Jacob Zuma dirigera l'ANC

Thabo Mbeki et Jacob Zuma Thabo Mbeki et Jacob Zuma   © AFP/Alexander Joe

En Afrique du Sud, l'ancien vice-président sud-africain Jacob Zuma a été élu président du Congrès national africain (ANC) et se trouve en position de devenir le prochain président du pays.

L'ancien vice-président du pays devient président du Congrès national africain avec 60,7 % des voix. Il inflige du coup une sévère défaite à l'actuel président du pays, Thabo Mbeki, et devient le grand favori pour la présidentielle de 2009.

M. Zuma a récolté 60,7 % des suffrages, infligeant du coup une sévère défaite à l'actuel président du pays de 44 millions d'habitants, Thabo Mbeki.

Au total, 3834 délégués ont enregistré leur vote lors de ce congrès de l'ANC, qui a lieu à Polokwane, dans la province du Limpopo. Pour une première fois dans l'histoire de la formation politique, deux candidats se livraient une lutte ouverte.

M. Mbeki, âgé de 65 ans, ne peut solliciter un nouveau mandat en vue de la présidentielle de 2009. Il souhaitait néanmoins conserver les rênes du parti afin d'avoir les coudées franches pour ses derniers mois au pouvoir et d'influencer le choix de son successeur.

M. Zuma, également âgé de 65 ans, est un personnage charismatique, mais controversé, dont la popularité s'est maintenue malgré deux récents scandales. Il est considéré comme le candidat des classes défavorisées.

Le choix des délégués est crucial pour l'avenir du pays, étant donné la domination de l'ANC dans la vie politique du pays. Le parti a récolté près de 70 % des suffrages lors des dernières élections législatives, et ce sont ces députés qui choisissent le président. En 2004, M. Mbeki a été élu sans opposition.

La course a été dépeinte comme une lutte entre les élites, issues le plus souvent de milieux urbains, alliées à M. Mbeki et les classes populaires des régions rurales, qui lui préfèrent M. Zuma.

Dans un vote de délégués visant à désigner les candidats à la présidence du parti, M. Zuma était arrivé largement en tête avec 62 % des suffrages. Il avait notamment obtenu l'appui d'organisations de femmes et de jeunes, des syndicats et des communistes, et celui de ses compatriotes zoulous.

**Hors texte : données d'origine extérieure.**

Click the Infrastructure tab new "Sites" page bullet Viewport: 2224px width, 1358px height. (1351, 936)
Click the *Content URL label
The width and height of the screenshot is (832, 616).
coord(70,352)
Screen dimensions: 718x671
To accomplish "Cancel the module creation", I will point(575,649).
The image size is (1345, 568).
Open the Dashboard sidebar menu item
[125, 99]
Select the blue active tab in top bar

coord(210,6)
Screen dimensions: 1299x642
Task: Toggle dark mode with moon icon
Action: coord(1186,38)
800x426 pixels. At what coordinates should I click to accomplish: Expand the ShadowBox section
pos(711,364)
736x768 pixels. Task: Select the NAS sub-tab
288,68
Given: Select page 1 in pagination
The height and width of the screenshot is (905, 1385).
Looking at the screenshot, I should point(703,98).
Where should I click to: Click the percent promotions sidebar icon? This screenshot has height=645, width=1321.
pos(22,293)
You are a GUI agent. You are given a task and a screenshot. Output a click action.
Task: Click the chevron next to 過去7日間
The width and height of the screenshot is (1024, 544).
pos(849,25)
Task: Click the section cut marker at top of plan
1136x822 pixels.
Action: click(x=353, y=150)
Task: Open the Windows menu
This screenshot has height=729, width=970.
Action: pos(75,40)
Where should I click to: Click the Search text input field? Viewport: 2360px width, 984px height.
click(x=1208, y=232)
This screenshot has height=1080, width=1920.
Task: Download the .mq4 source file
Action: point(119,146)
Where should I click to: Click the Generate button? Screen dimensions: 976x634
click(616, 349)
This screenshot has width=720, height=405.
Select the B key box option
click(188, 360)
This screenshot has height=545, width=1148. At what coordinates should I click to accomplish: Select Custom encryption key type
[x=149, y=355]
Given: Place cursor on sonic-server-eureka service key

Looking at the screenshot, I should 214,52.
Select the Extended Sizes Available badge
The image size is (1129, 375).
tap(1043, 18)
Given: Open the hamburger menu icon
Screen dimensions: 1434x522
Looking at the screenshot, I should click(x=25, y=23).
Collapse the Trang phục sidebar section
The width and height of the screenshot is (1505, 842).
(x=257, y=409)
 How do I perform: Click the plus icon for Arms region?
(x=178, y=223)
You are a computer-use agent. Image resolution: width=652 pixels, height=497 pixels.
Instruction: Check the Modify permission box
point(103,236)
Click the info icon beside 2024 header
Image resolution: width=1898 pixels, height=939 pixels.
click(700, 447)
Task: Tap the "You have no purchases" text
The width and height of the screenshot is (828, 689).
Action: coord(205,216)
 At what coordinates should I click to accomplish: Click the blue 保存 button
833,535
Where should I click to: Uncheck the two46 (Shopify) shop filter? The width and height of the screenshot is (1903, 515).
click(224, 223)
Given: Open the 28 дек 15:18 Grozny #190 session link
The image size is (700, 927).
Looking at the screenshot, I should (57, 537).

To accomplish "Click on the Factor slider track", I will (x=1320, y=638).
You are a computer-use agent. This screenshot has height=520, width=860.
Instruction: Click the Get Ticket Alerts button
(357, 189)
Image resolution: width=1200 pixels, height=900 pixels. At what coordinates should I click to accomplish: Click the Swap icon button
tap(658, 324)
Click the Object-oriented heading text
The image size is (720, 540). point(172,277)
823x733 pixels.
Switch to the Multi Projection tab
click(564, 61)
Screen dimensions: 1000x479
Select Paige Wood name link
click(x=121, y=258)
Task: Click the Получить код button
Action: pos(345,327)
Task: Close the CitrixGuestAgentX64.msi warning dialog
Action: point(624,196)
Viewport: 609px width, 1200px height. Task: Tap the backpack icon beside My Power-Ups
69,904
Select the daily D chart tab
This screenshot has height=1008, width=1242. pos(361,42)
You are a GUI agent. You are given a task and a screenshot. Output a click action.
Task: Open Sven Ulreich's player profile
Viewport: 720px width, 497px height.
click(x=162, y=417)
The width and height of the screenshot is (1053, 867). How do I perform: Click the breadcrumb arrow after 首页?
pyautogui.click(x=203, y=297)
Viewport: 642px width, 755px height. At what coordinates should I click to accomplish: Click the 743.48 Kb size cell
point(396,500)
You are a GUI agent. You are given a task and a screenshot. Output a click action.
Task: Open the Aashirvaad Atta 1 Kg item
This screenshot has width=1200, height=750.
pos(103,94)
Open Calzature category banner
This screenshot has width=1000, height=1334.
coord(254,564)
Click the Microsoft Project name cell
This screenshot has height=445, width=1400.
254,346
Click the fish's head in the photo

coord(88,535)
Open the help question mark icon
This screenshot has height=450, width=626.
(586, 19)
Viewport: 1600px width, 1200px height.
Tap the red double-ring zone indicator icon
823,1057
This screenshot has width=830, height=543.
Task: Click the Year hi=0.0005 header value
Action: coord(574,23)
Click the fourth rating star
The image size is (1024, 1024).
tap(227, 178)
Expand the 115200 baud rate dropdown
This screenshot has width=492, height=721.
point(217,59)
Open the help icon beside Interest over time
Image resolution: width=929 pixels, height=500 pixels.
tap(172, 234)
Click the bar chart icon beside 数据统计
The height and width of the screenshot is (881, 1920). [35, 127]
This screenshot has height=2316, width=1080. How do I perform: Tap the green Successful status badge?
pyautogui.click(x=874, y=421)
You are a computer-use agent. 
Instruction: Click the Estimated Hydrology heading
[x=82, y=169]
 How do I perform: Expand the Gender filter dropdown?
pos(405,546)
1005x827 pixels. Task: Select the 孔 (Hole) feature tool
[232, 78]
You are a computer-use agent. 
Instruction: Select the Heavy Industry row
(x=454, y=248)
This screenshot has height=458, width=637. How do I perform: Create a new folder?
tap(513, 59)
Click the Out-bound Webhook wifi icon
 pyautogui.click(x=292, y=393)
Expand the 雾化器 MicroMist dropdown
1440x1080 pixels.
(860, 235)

Au cours des derniers mois, MM. Mbeki et Zuma se sont livré une lutte sans merci qui s'est transportée jusqu'au congrès actuel. Les partisans de M. Zuma ont notamment chahuté le président Mbeki lorsque ce dernier a prononcé son discours d'ouverture. Il avait dénoncé, sans nommer son adversaire, « la corruption, le népotisme et la soif de pouvoir ». Des luttes intestines sur les procédures ont aussi retardé le début du vote des délégués.

Autrefois alliés

Des partisans de Jacob Zuma chantent et dansent. Des partisans de Jacob Zuma chantent et dansent.   © AFP/Alexander Joe

Les deux candidats sur les rangs ont pourtant été des alliés jusqu'en 2005. Jacob Zuma a alors été démis de ses fonctions après que son conseiller financier eut été accusé de corruption dans la foulée d'un contrat d'armement. Lui-même a été innocenté.

Sitôt cette affaire terminée, il s'est retrouvé devant le tribunal pour une affaire de viol. JZ, comme l'appellent ses partisans, a été blanchi, mais son témoignage a été largement ridiculisé: il a raconté qu'il n'avait pas utilisé de préservatif même s'il savait que sa partenaire était séropositive, mais qu'il avait pris une douche pour ne pas être contaminé.

L'affaire n'est pas passée inaperçue dans ce pays où vivent environ 5,5 millions de personnes infectées au VIH, selon l'ONU. Le taux de prévalence de la maladie est estimé à 18,8 % au sein de la population âgée de 15 à 49 ans. Le pays compte environ 1,2 million d'enfants orphelins du sida.

M. Mbeki est également critiqué pour sa gestion de ce grave problème de santé publique. Il a notamment défendu bec et ongles sa ministre de la Santé, Manto Tshabalala-Msimang, surnommée « Dre Betterave », malgré le fait qu'elle ait vanté les vertus d'une alimentation riche en végétaux pour lutter contre la maladie, tout en exprimant des doutes sur l'efficacité des antirétroviraux.

Dans une entrevue accordée à la BBC, la figure historique de la lutte pour l'émancipation des noirs sud-africains, Nelson Mandela, s'est dit attristé par « la nature des différences au sein de l'organisation ». M. Mandela ne participe pas au congrès.